First Comes Marriage Read online

Page 10


  “You know what else I have strong feelings about?”

  I wasn't ready to hear Hadi's answer. I had no idea how I'd reciprocate.

  “What?” I finally asked.

  When Hadi answered with the anticipated, “You,” I smiled demurely and opened the door.

  The next day, my entire family was invited to join Hadi and his extended family for dinner at his parents’ house, but only my parents came with me. The rest of our clan had gone to Universal Studios instead. After dinner, Hadi asked me if I wanted to watch the video of yesterday's party. I followed him out of the living room, waiting for one of our mothers or Hadi's aunts to stop us, to say that we should bring the video out for everyone to see, but no one said anything. We sat on the floor, the door to Hadi's room wide open, and huddled around the camera's small viewfinder.

  We appeared on the screen, walking in through Marwa's front door, our hands at our sides. “Cute couple,” Hadi said and kissed me.

  Warm, wet lips upon mine.

  A lip's soft touch was so surprising, so tender, so natural—so not disgusting. I'd confided in Diana that kissing looked beautiful on television, but the exchange of saliva it involved struck me as terribly gross. It was like spitting inside another person's mouth. She shook her head at me with pitying eyes and said, “No, Hudie. It's nothing like that at all.” It was this I then remembered, this my body now understood. What a complete form of communication kissing was. All this time I'd wanted some declaration of love from Hadi, but this kiss had made me feel it.

  Hadi pulled away and said, “I've wanted to do that for a long time.”

  “What were you waiting for?” I asked.

  He touched the diamond on my ring. “For you to be officially mine,” he said.

  Hadi's comment reminded me of him waiting to answer my question at the prom, then waiting to tell me he loved me, and now waiting to kiss me. It wasn't our religion's rules Hadi had been following, but they were his own.

  Neither one of us brought up that we had technically committed a sin. Nor did we close the door because that would have drawn attention to the fact that we were in his room alone. We just relied upon the entry's short hallway to obstruct our view, and we kissed again. And again.

  From deep within me, I felt a stirring, a pleasant but unsettling push of desire. Yesterday's disappointments seemed a distant memory. I wanted Hadi. Maybe that was all that had been missing from our relationship all along. This kiss that filled my mouth and my nose with his scent.

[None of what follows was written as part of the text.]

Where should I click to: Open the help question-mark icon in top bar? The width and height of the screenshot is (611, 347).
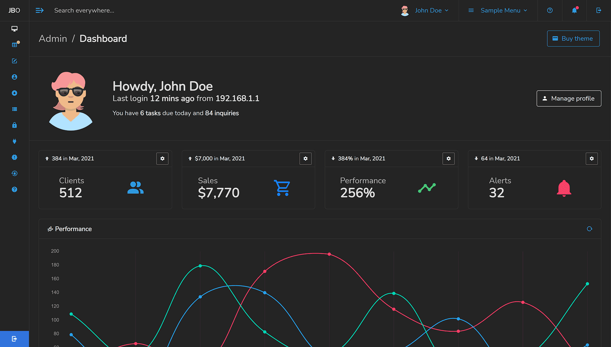click(550, 10)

  With one hand I touched Hadi's cheek, and with the other I ran my fingers through his hair. Hadi's hands moved along the length of my hair, his fingers massaging the back of my head, my neck.

  I was kissing a boy. I was happy and nervous. Nervous that someone would walk in and see us kissing. Nervous that the moms, dads, aunts, and uncles outside assumed we were kissing. Nervous to face them when we left the room. They'd know. It would show on me.

  But these kisses were worth the risk. For the first time, Hadi Ridha was more than just a name in my life. For the first time, since I was a six-year-old girl, standing at the doorway of this house, our relationship didn't feel like the hope of wishful parents. It felt natural. It felt like my choice. I wanted these soft, warm lips on me, this skin under my hand.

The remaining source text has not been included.